Alongside results, the board unanimously appointed Michael Fiddelke as the company’s next CEO.
“Michael brings a deep understanding of our business and a genuine commitment to accelerating our progress,” said Brian Cornell, chair and chief executive officer (CEO) at Target Corporation.
Meanwhile, for the second quarter (Q2) of FY25, ended August 2, Target Corporation reported net sales of $25.2 billion, down 0.9 per cent year-over-year (YoY), and reflected a nearly 2 percentage point (pp) improvement compared with the first quarter (Q1).
GAAP and adjusted diluted earnings per share (EPS) were $2.05, down from $2.57 in Q2 FY24. Operating income stood at $1.3 billion, 19.4 per cent lower YoY, with the operating margin rate slipping to 5.2 per cent from 6.4 per cent. The gross margin eased to 29 per cent from 30 per cent, impacted by higher markdowns, order cancellation costs, and category mix pressure, partially offset by lower inventory shrink and stronger advertising and non-merchandise sales.

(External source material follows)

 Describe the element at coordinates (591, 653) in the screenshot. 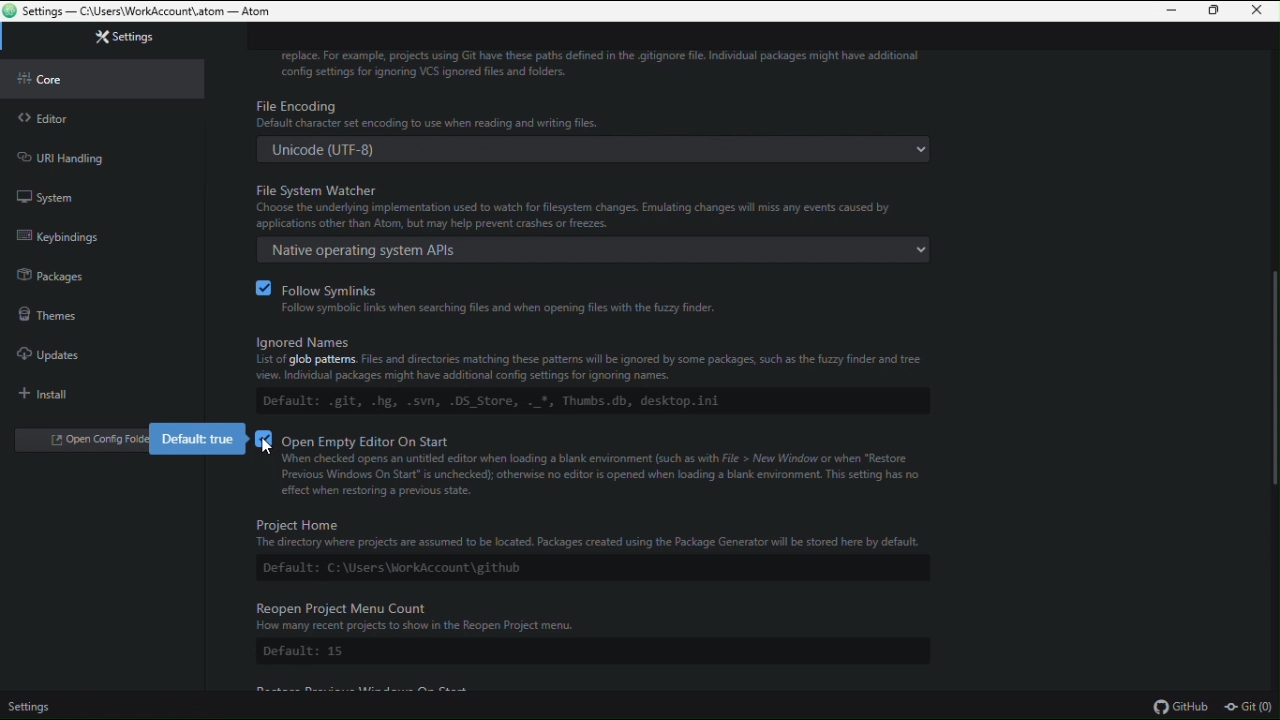

I see `default` at that location.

The comparable sales fell 1.9 per cent, driven by a 3.2 per cent drop in store sales, partially offset by a 4.3 per cent rise in digital comparable sales. Same-day fulfilment demand, powered by Target Circle 360 and Drive Up, jumped more than 25 per cent. Non-merchandise sales rose 14.2 per cent, led by double-digit growth in Roundel, membership, and marketplace revenues, Target Corporation said in a press release.

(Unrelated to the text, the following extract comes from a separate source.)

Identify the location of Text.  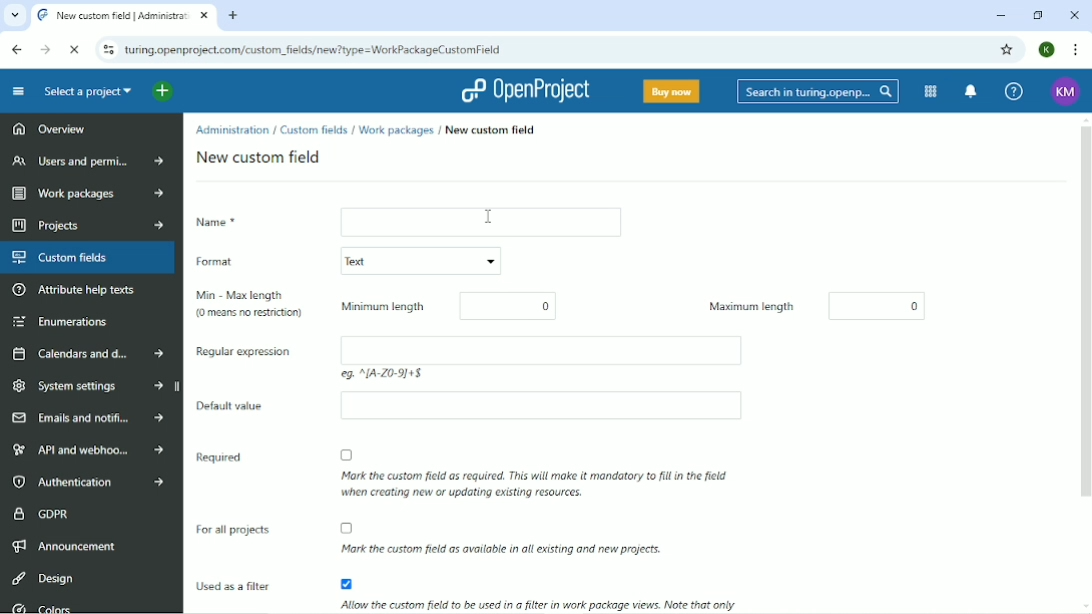
(415, 262).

The selling, general and administrative (SG&A) expenses were flat YoY, at $5.36 billion, reflecting cost discipline that helped absorb store remodel investments and inflationary pressures. The SG&A expense rate rose slightly to 21.3 per cent of sales, compared with 21.1 percent in Q2 FY24.
“We reported our second quarter earnings, which showed encouraging signs of recovery, including improved traffic and sales trends—particularly in our stores—and disciplined cost management in a challenging retail environment. As we enter the critical back-to-school and holiday seasons, our team remains focused on consistent execution and building momentum as we look ahead to the new year,” added Cornell.
Meanwhile, for the six months period, net sales of the company reached $49.1 billion, down 1.9 per cent YoY. Merchandise sales fell 2.3 per cent, while non-merchandise sales grew by double digits, up 14.2 per cent. Comparable sales declined 2 per cent, as a 3.4 per cent fall in store sales.
The operating income for the six months was $2.79 billion, and the operating margin rate declined to 5.7 per cent from 5.9 per cent. Net earnings stood at $1.97 billion, a 7.6 per cent decrease from $2.13 billion. Basic EPS was $4.33 compared with $4.62 in the same period in FY24, while diluted EPS fell to $4.32 from $4.60.